Print the records exactly. Every mark must remain.
[Opening Records section]
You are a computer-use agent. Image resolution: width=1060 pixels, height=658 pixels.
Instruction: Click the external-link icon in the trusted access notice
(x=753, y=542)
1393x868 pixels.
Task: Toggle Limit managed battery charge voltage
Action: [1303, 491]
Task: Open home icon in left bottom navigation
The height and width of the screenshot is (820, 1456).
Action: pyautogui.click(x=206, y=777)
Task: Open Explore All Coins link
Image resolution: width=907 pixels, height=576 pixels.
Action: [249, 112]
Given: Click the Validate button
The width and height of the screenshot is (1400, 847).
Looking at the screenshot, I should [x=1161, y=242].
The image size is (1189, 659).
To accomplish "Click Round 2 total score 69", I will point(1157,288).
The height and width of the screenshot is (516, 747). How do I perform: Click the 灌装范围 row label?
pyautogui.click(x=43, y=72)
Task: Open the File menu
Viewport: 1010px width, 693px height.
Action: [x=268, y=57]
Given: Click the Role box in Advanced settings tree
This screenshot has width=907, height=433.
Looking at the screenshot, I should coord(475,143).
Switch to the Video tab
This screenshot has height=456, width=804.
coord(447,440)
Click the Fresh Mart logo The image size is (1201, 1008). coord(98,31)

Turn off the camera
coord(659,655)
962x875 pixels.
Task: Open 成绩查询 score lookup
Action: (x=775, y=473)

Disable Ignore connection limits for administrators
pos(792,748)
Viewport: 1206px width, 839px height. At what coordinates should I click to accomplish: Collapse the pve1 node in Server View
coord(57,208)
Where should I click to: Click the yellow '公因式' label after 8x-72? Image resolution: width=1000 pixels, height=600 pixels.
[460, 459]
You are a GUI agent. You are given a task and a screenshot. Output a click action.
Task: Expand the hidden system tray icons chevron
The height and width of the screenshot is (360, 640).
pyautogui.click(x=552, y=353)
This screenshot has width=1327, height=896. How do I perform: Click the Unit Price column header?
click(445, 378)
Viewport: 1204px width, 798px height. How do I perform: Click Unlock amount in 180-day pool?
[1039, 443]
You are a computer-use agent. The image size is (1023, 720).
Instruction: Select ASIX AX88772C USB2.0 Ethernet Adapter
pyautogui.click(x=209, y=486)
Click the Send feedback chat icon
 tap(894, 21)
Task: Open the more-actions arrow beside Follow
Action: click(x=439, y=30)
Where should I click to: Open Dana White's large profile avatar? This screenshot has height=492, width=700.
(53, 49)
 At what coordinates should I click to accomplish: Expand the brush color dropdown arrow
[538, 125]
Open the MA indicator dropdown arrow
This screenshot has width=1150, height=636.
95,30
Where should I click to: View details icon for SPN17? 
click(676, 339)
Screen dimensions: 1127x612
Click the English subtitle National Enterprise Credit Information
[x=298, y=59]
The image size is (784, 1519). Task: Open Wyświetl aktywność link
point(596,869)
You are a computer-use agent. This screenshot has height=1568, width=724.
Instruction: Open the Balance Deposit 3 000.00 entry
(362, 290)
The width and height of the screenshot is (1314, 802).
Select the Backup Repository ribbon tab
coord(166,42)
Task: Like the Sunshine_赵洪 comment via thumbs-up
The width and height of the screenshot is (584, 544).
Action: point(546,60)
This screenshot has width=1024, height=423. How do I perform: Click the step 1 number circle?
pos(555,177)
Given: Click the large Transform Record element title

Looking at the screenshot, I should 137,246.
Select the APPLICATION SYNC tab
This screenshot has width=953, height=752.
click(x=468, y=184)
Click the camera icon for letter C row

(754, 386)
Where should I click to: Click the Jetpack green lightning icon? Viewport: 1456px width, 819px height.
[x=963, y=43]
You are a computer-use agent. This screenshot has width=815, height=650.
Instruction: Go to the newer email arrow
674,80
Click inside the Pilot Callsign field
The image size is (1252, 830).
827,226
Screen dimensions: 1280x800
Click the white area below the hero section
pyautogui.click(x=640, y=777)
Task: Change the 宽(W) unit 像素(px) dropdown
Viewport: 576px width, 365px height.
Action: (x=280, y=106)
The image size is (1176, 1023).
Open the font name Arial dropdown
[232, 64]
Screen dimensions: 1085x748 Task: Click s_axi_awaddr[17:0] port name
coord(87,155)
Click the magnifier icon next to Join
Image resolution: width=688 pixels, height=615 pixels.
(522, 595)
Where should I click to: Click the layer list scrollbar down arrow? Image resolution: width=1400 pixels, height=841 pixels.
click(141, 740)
[Closing Records section]
_Response to the exercise_
You are a computer-use agent. Image resolution: width=1060 pixels, height=658 pixels.
Instruction: Click the external-link icon in the trusted access notice
(x=753, y=542)
1393x868 pixels.
Task: Toggle Limit managed battery charge voltage
Action: [1303, 491]
Task: Open home icon in left bottom navigation
The height and width of the screenshot is (820, 1456).
Action: pyautogui.click(x=206, y=777)
Task: Open Explore All Coins link
Image resolution: width=907 pixels, height=576 pixels.
Action: [249, 112]
Given: Click the Validate button
The width and height of the screenshot is (1400, 847).
Looking at the screenshot, I should [x=1161, y=242].
The image size is (1189, 659).
To accomplish "Click Round 2 total score 69", I will point(1157,288).
The height and width of the screenshot is (516, 747). How do I perform: Click the 灌装范围 row label?
pyautogui.click(x=43, y=72)
Task: Open the File menu
Viewport: 1010px width, 693px height.
Action: [x=268, y=57]
Given: Click the Role box in Advanced settings tree
This screenshot has width=907, height=433.
Looking at the screenshot, I should coord(475,143).
Switch to the Video tab
This screenshot has height=456, width=804.
coord(447,440)
Click the Fresh Mart logo The image size is (1201, 1008). coord(98,31)

Turn off the camera
coord(659,655)
962x875 pixels.
Task: Open 成绩查询 score lookup
Action: (x=775, y=473)

Disable Ignore connection limits for administrators
pos(792,748)
Viewport: 1206px width, 839px height. At what coordinates should I click to accomplish: Collapse the pve1 node in Server View
coord(57,208)
Where should I click to: Click the yellow '公因式' label after 8x-72? Image resolution: width=1000 pixels, height=600 pixels.
[460, 459]
You are a GUI agent. You are given a task and a screenshot. Output a click action.
Task: Expand the hidden system tray icons chevron
The height and width of the screenshot is (360, 640).
pyautogui.click(x=552, y=353)
This screenshot has width=1327, height=896. How do I perform: Click the Unit Price column header?
click(445, 378)
Viewport: 1204px width, 798px height. How do I perform: Click Unlock amount in 180-day pool?
[1039, 443]
You are a computer-use agent. The image size is (1023, 720).
Instruction: Select ASIX AX88772C USB2.0 Ethernet Adapter
pyautogui.click(x=209, y=486)
Click the Send feedback chat icon
 tap(894, 21)
Task: Open the more-actions arrow beside Follow
Action: click(x=439, y=30)
Where should I click to: Open Dana White's large profile avatar? This screenshot has height=492, width=700.
(53, 49)
 At what coordinates should I click to accomplish: Expand the brush color dropdown arrow
[538, 125]
Open the MA indicator dropdown arrow
This screenshot has width=1150, height=636.
95,30
Where should I click to: View details icon for SPN17? 
click(676, 339)
Screen dimensions: 1127x612
Click the English subtitle National Enterprise Credit Information
[x=298, y=59]
The image size is (784, 1519). Task: Open Wyświetl aktywność link
point(596,869)
You are a computer-use agent. This screenshot has height=1568, width=724.
Instruction: Open the Balance Deposit 3 000.00 entry
(362, 290)
The width and height of the screenshot is (1314, 802).
Select the Backup Repository ribbon tab
coord(166,42)
Task: Like the Sunshine_赵洪 comment via thumbs-up
The width and height of the screenshot is (584, 544).
Action: point(546,60)
This screenshot has width=1024, height=423. How do I perform: Click the step 1 number circle?
pos(555,177)
Given: Click the large Transform Record element title

Looking at the screenshot, I should 137,246.
Select the APPLICATION SYNC tab
This screenshot has width=953, height=752.
click(x=468, y=184)
Click the camera icon for letter C row

(754, 386)
Where should I click to: Click the Jetpack green lightning icon? Viewport: 1456px width, 819px height.
[x=963, y=43]
You are a computer-use agent. This screenshot has width=815, height=650.
Instruction: Go to the newer email arrow
674,80
Click inside the Pilot Callsign field
The image size is (1252, 830).
827,226
Screen dimensions: 1280x800
Click the white area below the hero section
pyautogui.click(x=640, y=777)
Task: Change the 宽(W) unit 像素(px) dropdown
Viewport: 576px width, 365px height.
Action: (x=280, y=106)
The image size is (1176, 1023).
Open the font name Arial dropdown
[232, 64]
Screen dimensions: 1085x748 Task: Click s_axi_awaddr[17:0] port name
coord(87,155)
Click the magnifier icon next to Join
Image resolution: width=688 pixels, height=615 pixels.
(522, 595)
Where should I click to: Click the layer list scrollbar down arrow? Image resolution: width=1400 pixels, height=841 pixels.
click(141, 740)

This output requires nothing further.